By Tri Wahyu Prasetyo, Sabtu, 24 Juni 2023 | 13:43 WIB
Salah satu karya Tsukioka Yoshitoshi yang menggambarkan pertempuran. (Public Domain/Wikimedia Commons)

“Cetakan ini menangkap momen setelah pemenggalan kepala,” jelas Eve. Yoshitoshi menggambarkan kengerian yang terjadi saat itu dengan nyaris sempurna.

Yoshitoshi bukanlah seniman Jepang pertama yang merepresentasikan kekerasan. Namun  Karya Yoshitoshi lebih berdarah daripada para pendahulunya. Karya seni Yoshitoshi adalah cermin atas apa yang telah terjadi pada masanya.

Pada bulan Mei 1868, shogun menyerahkan Edo kepada Kaisar Meiji. Namun atas nama kehormatan, para samurai menolak dan melakukan perlawanan. Dengan demikian dimulailah Perang Boshin tahun 1868-1869.

Para samurai bertempur hingga titik darah penghabisan melawan pasukan kekaisaran. Yoshitoshi juga ada di sana, menggambar para pejuang, dan juga mayat-mayat yang dibiarkan membusuk di bawah teriknya musim panas.

Karya Yoshitoshi bertajuk “Pemilihan 100 Pejuang”, yang dicetak selama tahun-tahun perang, menggambarkan aksi kekerasan para samurai terkenal. Karyanya menampilkan gambar-gambar mengerikan nan penuh darah. 

Karya Tsukioka Yoshitoshi, (Tsukioka Yoshitoshi)

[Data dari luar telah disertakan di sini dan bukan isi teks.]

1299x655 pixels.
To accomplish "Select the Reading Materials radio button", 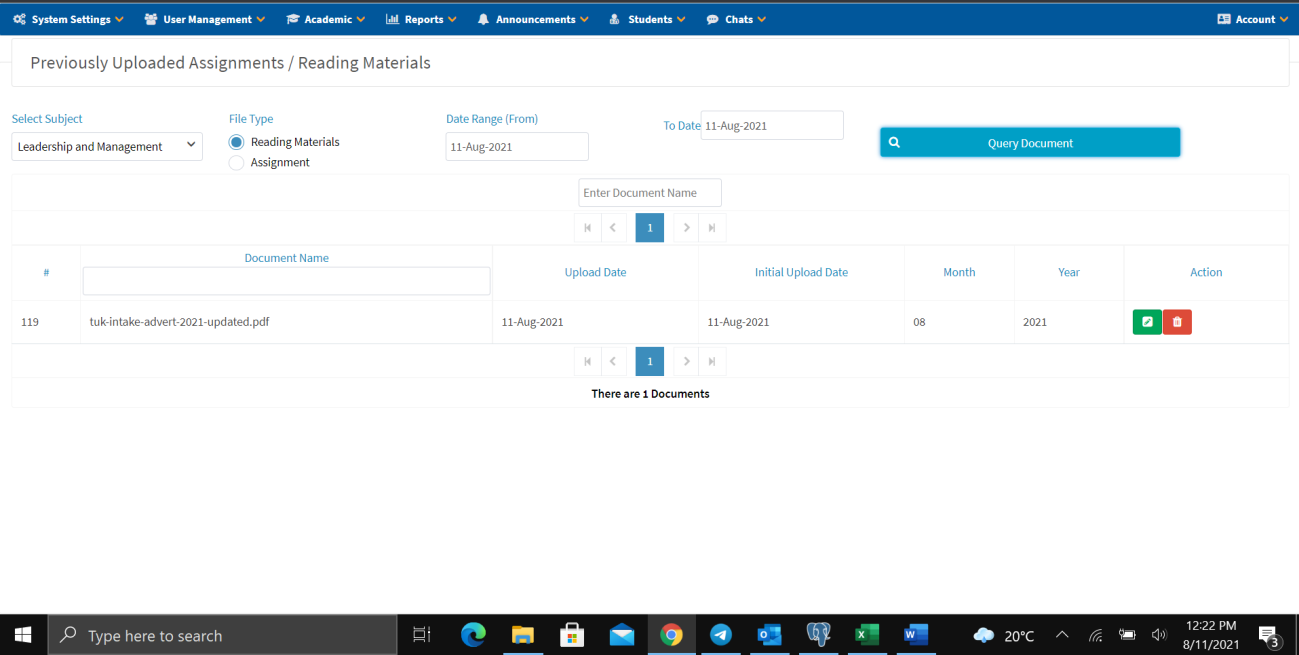I will click(x=235, y=141).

Dan kemudian, pada tahun 1885, ia menghasilkan karya yang mungkin paling mengerikan. Dalam "Rumah Kesepian di Adachi Moor", seorang wanita yang sedang hamil tua tergantung terbalik di langit-langit, di bawahnya seorang wanita tua, Adachi Moor, menggenggam pisau.

Karya Tsukioka Yoshitoshi, (Tsukioka Yoshitoshi)

“Cetakan perempuan itu menandai awal dari tahun-tahun terakhir Yoshitoshi,” jelas Eve. Yoshitoshi menghabiskan tahun berikutnya di antara beberapa rumah sakit jiwa, “kemudian meninggal karena pendarahan otak pada usia 53 tahun.”